WORK TASK
Only lines holding the word "step" should be copied from the material.

THE RECORDS
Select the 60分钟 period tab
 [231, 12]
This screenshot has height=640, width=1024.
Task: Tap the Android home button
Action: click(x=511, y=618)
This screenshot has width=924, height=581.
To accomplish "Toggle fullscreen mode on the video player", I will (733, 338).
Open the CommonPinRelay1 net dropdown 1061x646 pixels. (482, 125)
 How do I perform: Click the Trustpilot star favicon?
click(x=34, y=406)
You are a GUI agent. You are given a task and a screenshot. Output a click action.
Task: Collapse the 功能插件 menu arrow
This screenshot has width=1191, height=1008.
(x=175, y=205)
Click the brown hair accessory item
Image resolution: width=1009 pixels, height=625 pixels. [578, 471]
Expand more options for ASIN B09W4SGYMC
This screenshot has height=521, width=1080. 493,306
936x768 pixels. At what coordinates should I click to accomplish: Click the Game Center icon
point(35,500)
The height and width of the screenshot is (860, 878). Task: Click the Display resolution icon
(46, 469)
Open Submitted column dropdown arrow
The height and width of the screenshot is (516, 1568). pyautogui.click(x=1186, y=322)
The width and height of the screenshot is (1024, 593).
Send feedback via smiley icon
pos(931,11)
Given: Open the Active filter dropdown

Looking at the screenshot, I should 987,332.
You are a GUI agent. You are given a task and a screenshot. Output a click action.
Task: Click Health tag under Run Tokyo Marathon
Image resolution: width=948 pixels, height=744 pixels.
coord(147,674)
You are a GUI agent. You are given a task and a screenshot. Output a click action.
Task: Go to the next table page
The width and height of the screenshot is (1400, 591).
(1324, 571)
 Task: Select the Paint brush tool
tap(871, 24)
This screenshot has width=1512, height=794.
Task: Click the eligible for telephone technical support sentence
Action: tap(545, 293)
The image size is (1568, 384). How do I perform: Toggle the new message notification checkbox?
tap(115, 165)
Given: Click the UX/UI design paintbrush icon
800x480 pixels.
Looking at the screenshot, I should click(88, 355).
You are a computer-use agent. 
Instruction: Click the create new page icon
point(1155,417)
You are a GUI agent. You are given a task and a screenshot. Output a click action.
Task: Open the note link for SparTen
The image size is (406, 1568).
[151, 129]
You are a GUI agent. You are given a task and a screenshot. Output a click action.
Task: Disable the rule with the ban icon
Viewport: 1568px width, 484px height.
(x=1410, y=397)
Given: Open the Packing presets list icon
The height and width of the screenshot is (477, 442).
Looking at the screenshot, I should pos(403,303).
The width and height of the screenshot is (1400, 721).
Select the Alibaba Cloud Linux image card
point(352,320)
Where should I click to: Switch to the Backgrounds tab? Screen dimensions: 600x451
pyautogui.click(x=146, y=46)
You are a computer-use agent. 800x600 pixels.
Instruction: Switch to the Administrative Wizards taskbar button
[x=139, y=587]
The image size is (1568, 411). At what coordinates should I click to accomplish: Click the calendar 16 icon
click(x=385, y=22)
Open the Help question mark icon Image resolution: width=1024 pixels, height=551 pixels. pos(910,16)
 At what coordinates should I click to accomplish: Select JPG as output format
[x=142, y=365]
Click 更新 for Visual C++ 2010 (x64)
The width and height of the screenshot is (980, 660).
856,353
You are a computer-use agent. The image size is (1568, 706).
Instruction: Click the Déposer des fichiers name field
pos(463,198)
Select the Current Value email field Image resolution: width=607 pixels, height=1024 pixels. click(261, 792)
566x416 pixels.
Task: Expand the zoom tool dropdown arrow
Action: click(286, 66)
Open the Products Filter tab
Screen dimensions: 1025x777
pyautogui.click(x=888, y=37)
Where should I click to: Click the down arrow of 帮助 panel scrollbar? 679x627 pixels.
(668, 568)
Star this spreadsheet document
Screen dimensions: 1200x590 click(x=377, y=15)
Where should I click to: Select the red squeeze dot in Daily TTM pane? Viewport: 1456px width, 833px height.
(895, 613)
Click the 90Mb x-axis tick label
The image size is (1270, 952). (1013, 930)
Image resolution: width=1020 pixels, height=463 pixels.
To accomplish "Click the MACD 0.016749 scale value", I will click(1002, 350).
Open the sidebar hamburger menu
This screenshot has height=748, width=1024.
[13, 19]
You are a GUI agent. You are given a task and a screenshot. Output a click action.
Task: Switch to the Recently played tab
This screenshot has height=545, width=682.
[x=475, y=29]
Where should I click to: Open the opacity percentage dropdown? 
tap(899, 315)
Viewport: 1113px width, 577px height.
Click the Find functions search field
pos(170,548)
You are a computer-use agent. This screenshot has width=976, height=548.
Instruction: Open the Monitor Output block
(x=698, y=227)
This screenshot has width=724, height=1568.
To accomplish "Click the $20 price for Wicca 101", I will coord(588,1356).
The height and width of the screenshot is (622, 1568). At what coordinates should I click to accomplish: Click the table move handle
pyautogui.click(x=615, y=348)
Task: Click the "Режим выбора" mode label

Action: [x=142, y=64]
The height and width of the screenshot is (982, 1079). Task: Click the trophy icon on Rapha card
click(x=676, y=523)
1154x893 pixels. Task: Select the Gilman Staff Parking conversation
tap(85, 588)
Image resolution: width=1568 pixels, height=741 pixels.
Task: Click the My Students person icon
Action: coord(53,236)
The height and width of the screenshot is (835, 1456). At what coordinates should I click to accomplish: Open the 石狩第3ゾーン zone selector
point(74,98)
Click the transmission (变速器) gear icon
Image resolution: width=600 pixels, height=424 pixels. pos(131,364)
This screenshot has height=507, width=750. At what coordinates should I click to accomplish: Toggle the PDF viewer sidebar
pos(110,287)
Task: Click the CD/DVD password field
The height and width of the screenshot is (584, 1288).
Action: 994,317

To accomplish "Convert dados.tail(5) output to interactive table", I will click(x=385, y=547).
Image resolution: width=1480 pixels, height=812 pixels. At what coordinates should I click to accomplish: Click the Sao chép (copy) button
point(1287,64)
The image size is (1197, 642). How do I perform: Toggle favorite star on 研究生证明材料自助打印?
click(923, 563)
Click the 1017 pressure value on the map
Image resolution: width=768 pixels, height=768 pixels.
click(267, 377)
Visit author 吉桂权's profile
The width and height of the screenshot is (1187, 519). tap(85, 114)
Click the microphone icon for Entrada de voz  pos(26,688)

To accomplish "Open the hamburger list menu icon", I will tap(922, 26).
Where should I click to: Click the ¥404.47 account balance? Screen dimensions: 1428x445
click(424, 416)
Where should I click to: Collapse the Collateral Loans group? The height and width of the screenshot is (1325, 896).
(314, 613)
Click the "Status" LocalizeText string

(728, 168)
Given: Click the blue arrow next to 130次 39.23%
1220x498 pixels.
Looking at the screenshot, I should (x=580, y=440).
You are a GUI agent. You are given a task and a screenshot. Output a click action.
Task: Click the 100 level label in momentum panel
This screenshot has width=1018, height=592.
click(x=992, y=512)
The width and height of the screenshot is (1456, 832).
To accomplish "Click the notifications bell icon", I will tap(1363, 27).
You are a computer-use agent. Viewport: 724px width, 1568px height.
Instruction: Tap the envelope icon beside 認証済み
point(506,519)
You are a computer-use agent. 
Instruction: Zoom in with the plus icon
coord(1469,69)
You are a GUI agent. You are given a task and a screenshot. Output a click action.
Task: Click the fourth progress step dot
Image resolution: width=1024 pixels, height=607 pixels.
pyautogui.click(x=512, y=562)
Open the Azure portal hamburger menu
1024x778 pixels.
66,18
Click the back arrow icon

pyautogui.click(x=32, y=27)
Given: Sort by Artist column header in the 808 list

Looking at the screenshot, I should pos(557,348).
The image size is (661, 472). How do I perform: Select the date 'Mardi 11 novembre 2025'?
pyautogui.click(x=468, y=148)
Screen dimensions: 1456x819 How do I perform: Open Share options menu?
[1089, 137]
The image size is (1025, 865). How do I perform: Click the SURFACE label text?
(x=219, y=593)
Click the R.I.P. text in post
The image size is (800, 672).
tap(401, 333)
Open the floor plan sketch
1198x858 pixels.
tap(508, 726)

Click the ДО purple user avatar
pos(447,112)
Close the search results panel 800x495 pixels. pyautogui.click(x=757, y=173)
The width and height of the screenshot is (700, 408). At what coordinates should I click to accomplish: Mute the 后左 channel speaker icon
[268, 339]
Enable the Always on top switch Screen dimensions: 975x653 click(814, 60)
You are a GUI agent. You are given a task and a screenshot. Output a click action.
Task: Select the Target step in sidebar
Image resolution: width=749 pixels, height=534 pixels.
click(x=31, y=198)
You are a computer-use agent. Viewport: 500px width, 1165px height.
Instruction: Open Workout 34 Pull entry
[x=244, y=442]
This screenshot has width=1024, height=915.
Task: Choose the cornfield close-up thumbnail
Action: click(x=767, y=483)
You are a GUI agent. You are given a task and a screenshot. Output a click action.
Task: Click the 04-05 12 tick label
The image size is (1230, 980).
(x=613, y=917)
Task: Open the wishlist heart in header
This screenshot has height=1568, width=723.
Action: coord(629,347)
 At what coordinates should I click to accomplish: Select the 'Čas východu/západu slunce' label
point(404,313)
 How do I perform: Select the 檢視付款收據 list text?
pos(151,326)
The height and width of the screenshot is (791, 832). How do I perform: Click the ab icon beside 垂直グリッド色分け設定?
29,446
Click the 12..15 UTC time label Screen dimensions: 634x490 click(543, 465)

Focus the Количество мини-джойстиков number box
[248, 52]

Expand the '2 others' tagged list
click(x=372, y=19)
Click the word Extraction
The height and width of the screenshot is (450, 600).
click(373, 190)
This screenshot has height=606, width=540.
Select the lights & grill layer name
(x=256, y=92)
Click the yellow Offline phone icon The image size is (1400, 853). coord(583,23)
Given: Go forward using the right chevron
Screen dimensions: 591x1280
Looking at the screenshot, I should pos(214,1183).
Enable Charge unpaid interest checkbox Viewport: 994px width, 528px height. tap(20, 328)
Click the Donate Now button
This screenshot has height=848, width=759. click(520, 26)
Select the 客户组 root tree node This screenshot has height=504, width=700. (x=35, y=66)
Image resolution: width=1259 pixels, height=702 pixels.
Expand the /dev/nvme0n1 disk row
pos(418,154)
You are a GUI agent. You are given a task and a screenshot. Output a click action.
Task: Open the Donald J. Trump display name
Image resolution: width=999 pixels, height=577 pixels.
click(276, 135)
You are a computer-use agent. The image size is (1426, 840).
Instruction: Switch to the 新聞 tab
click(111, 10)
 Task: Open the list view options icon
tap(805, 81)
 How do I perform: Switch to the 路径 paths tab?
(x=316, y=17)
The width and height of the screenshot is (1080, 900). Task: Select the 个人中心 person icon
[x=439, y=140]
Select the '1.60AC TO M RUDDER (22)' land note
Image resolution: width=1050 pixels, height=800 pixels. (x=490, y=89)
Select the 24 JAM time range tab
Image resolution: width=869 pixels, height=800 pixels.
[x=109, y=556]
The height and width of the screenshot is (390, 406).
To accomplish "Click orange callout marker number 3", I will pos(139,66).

EXPECTED OUTPUT
Task: Click the fourth progress step dot
Task: Select the Target step in sidebar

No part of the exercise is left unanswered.